52話 武闘大会本選 上
「これで終わりだぁああああああ!!」
無傷のスザクが叫ぶと共に、ボロボロのビャッコを叩き伏せた。
第一試合であるスザクとビャッコの戦いは一方的なものになった。
『好きな女の子とデートしたい』という思いがスザクの力を普段以上に引き出したのだ。
正直、前に戦った時より断然強そうである。膝など簡単に付かされてしまうかもしれない。
スザクは京子からの勝利宣言を受け、観客からの盛大な拍手や称賛を受けている。
だが、嬉しそうな顔はしておらず。むしろ、こうでなければならないと、顔をより引き締めていた。
「では、第二試合です!!我が国の美しき王と予選で全員を一瞬で行動不能にした恐ろしき騎士の戦い!!さて、どうなるか!!」
京子が俺たちを軽く紹介するが、観客のほぼ全てから今までのような熱気が感じられなかった。
楽しみにしている所もあるが、王の身が心配でもあるといった所だろう。
まあ、俺が一回戦で結構な事をしたからな~。しょうがないのか。
因みに、俺の信者集団は元気である。
むしろ、「王なんてぶっ倒せ~」といったような事を言って周りから不謹慎だと睨まれている。
そんな大多数の観客から心配されているご本人であるベニバナは、周りも気にせずに準備運動をしている。
袴に、金属の胸当て。手には小さな体に似合わぬ大きな木製の槍。
その槍をブンブンと音を鳴らしながら、体の周りを這わせるかのように動き回らせる。
まるで槍が生きているような錯覚すら覚える滑らかな動きだ。
やがて、槍を構えてピタッと動きを止めた。どうやら体は十分にほぐれたようだ。
「さて、準備が出来たようですのでそろそろ試合を始めようと思います」
京子がそう告げると、観客が静まり返った。これからどうなろうと、起こることを見逃さぬ為だ。
「では、試合開始!!」
そう告げられたと同時、ベニバナは俺に向かって一直線に突っ込んで来た。その動きは体の見た目からは想像も出来無い程、力強く、素早いものだった。
予想外の動きに俺は一瞬反応を遅らせてしまい。ベニバナの槍の範囲にまで迫られてしまった。

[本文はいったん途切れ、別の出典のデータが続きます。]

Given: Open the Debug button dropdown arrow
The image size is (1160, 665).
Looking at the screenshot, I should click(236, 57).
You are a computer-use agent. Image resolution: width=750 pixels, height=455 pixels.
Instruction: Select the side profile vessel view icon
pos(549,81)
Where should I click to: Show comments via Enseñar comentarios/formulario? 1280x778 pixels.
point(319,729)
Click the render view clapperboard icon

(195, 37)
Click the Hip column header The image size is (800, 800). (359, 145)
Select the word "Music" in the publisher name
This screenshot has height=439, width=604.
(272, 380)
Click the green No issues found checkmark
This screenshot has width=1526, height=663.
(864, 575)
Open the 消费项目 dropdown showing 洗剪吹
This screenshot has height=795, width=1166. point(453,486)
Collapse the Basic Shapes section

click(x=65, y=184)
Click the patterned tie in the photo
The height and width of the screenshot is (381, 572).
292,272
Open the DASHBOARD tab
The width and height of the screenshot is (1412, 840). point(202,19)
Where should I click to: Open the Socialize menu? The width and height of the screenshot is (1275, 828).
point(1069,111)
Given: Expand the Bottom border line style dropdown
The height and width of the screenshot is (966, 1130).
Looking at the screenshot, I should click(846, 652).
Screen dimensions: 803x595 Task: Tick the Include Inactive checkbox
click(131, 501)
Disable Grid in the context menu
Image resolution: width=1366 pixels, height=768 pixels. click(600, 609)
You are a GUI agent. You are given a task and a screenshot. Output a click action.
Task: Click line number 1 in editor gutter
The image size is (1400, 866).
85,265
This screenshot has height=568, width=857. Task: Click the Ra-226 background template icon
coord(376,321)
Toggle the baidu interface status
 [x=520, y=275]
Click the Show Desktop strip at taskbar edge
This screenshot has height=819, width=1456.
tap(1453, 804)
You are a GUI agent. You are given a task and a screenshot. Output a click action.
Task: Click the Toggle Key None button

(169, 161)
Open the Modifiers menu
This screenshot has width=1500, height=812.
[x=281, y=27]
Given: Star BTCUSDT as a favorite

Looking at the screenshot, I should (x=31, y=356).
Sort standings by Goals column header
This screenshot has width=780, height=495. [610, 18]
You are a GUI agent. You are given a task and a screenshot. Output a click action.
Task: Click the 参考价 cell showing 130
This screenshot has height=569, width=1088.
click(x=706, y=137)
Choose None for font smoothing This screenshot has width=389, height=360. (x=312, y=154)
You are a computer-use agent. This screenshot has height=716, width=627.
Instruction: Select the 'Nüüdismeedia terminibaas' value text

既に槍は俺を定め、その体を貫かんとばかりに突き出されようとしている。
体への直撃は避けるべきだと考え、腕を十の字型に組んで守りを固め、[覚醒]を使って身体能力を引き上げた。
「せいっ!!」
「──っ!!」
ベニバナの短い掛け声と共に放たれた一撃。それはまたもや予想を超えた。
俺の体は中身は空だと言っても鎧。それなりの重さはあり、引き上げられた身体能力によって、並みの壁より頑丈で動くことは無い。
しかし、だ。ベニバナの放った攻撃は俺が咄嗟に構えたガードを跳ね上げさせ、更に体ごと宙に浮かせた。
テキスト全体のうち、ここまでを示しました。